• **Task to complete**
Recast all of the lines below as a numbered list, skipping any blank lines. Leave the pictures out of your answer.

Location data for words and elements
┄┄┄┄┄┄

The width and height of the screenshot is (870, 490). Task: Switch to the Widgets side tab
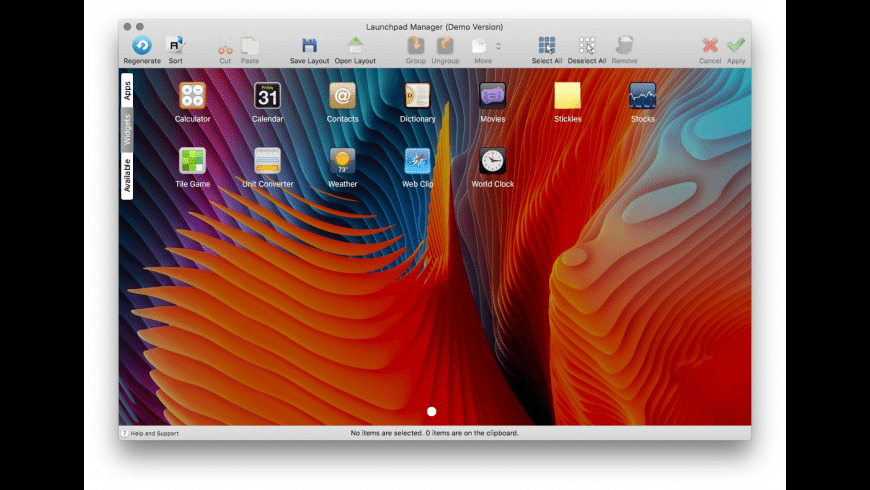127,130
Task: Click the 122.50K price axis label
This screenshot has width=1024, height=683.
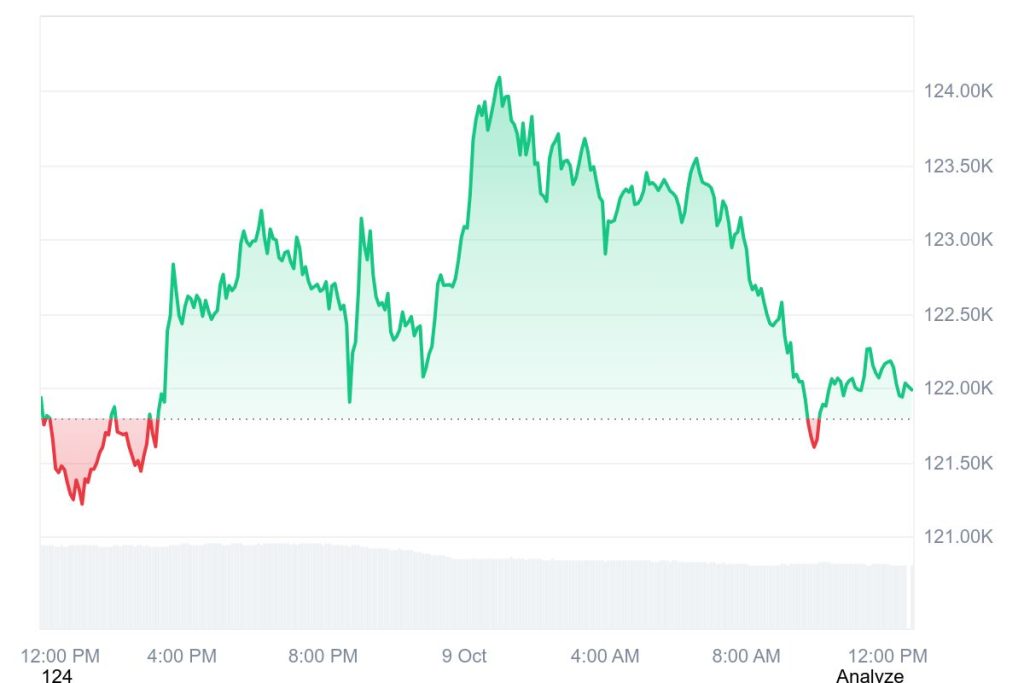Action: point(957,315)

┄┄┄┄┄┄

• **Task solution**
1. The width and height of the screenshot is (870, 490). Task: Switch to the Widgets side tab
2. 127,130
3. Task: Click the 122.50K price axis label
4. This screenshot has width=1024, height=683.
5. Action: point(957,315)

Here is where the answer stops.